PROJECTION (59 Min) : MIDI-MINUIT FANTASTIQUE / DRUILLET AVEC UN “D“ COMME DRACULA
Dracula de Jean Boullet (1963 / 9 min)
Peu après sa rupture avec Midi-Minuit Fantastique fin 1962, Jean Boullet se lance dans le projet fou d’une adaptation en ombres chinoises de Dracula. Entouré de Philippe Druillet et de Boris Bergman, qui font là leurs premiers pas artistiques, il va donner corps, deux ans durant, à sa vision toute personnelle du mythe, entre fascination pour l’homo-érotisme, désir de renouer avec la préhistoire du cinéma et identification manifeste à son héros. En résultent des images sublimes, parfois dans l’héritage de Cocteau, et qui toujours tiennent de l’invocation magique. Le film restera inachevé mais, pour la première fois, un montage des rushs ayant survécu est présenté. L’occasion de revivre les sanglantes aventures de Jonathan Harker au château du seigneur des vampires… Montage fait à partir de rushs numérisés en définition standard (Soft-Prod/Stanzick, 2018). Très curieux court-métrage d’animation reconstitué par Nicolas et Erwan le Gac à l’aide de photos retrouvées chez un collectionneur. Boullet présentait des animations, des ombres fantômes, à la Cinémathèque française durant l’époque d’Henri Langlois.
Mai 1962. Les kiosques à journaux affichent la photo saisissante d’un loup-garou aux prises avec une voluptueuse jeune femme. En lettres noires et rouge sang brille pour la première fois un nom appelé à la postérité : Midi-Minuit Fantastique. Tout au long des Sixties, ces trois mots magiques résonnent comme la plus intense des promesses… Fondée par Michel Caen, Alain Le Bris, Jean-Claude Romer et Jean Boullet, la toute première revue européenne consacrée au cinéma de genre ne se contente pas de défricher un domaine alors méconnu et méprisé. En dix ans d’existence et vingt-quatre numéros, MMF s’impose comme une publication à la fois ludique et exigeante, foisonnante et avant-gardiste. En un mot : culte. Sa rédaction fédère de brillants spécialistes : Raymond Borde, Claude Beylie, Bernard Eisenschitz… De prestigieuses plumes d’horizons divers s’invitent ponctuellement dans ses colonnes : Philippe Druillet, Roland Topor, Ado Kyrou, Domenico Paolella… Le ton est libertaire, les racines populaires, l’inspiration surréaliste.

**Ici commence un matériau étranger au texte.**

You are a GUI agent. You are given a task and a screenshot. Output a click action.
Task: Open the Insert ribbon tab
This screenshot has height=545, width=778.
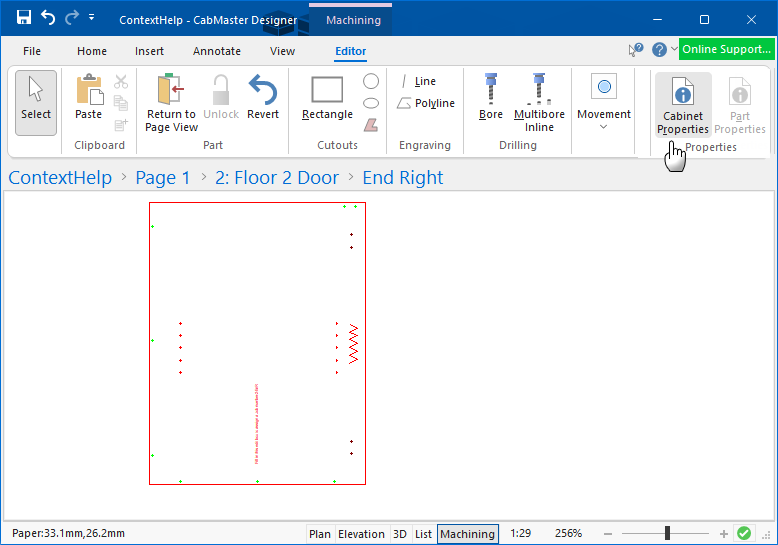coord(150,51)
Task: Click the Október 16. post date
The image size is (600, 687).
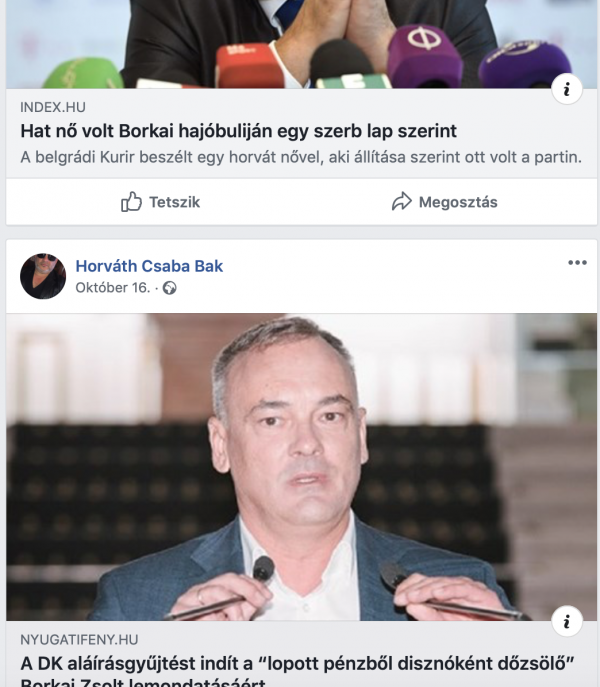Action: 113,288
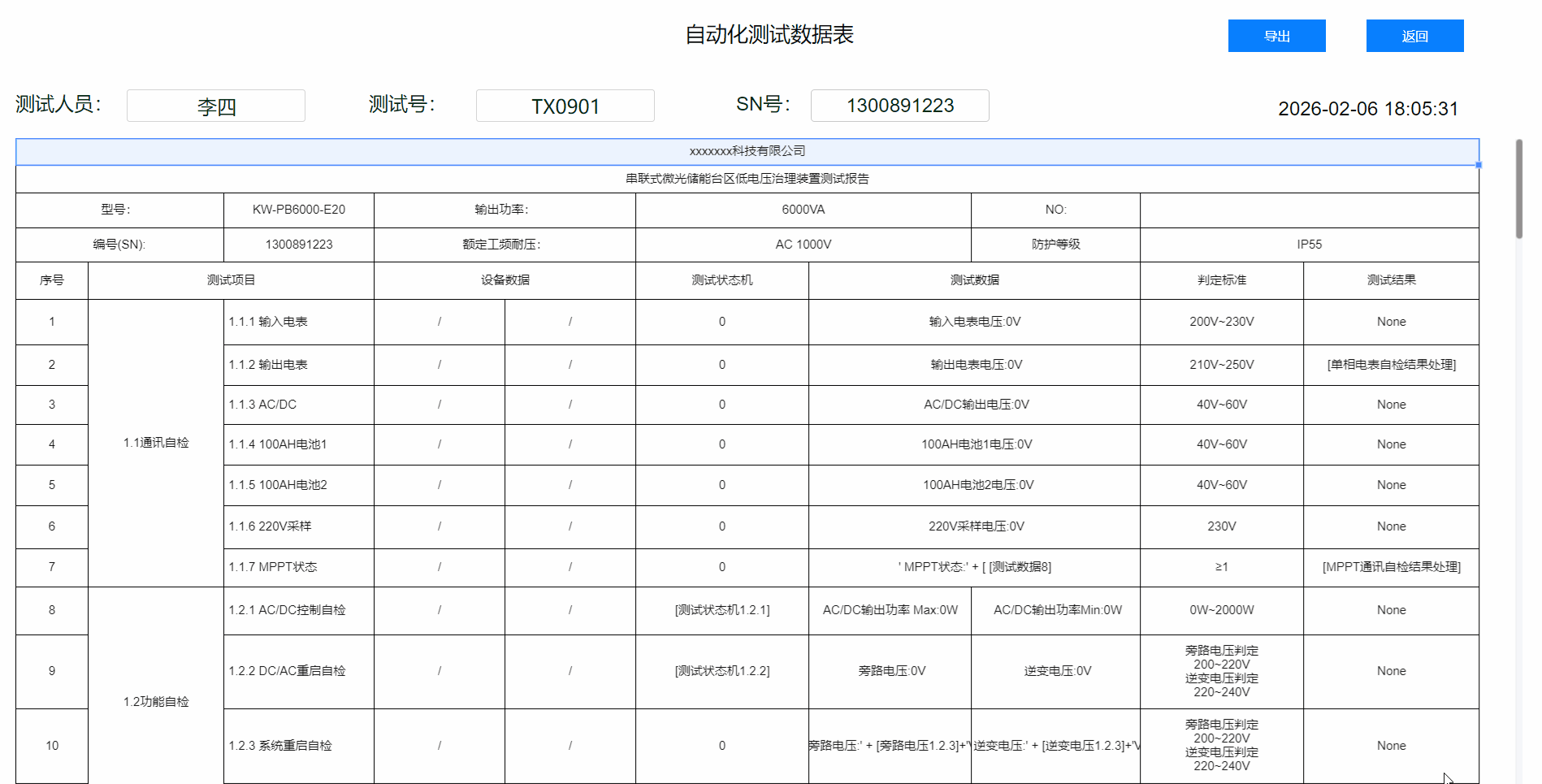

L’iconographie de sexe et de sang, éminemment évocatrice. Un seul credo : le fantastique est l’autre nom de l’érotisme. MMF saisit en temps réel un âge d’or du 7e art et accouche d’une subversive « politique des horreurs ». La Hammer, le gothique italien, l’épouvante américaine sont à l’honneur. Dracula et Peeping Tom deviennent les héros noirs d’une contre-culture qui annonce mai 1968 et la libération sexuelle. Cinéma bis, cinéma d’auteur, underground, littérature et BD s’entremêlent dans un enthousiasmant maelström pop…
Jean Boullet, le Montreur d’ombres de Nicolas Stanzick et Erwan Le Gac (2018 / 50 min)
“Le documentaire comporte de nombreux documents de première main, parfois inédits, et des témoignages de Michel Caen, Jean-Claude Romer, Jean -Pierre Bouyxou, Alain Venisse, Jean-Claude Michel, Boris Bergman, Philippe Druillet, François Angelier. Intéressante remarque de Bergman sur la mort de Boullet, reproduisant peut-être la mort du protagoniste de la classique nouvelle fantastique de Bram Stoker, La Maison du juge. Séduisante hypothèse que Bergman étaye sur le fait que Boullet admirait Stoker. Témoignages (de Michel, Bergman et Druillet) sur la cinéphilie Hammer de Boullet etsur le désert français en matière de cinéma fantastique à la fin des années 1950. Du coup, les cinéphiles voyageaient à Londres ou à Bruxelles (Roland Lethem y découvre Barrière de chair – 1964 de Kyonori / Seijun Suzuki et fait ensuite part de sa découverte à MMF mais il faudra attendre 1990 environ pour que le film sorte effectivement en exploitation commerciale normale à Paris.”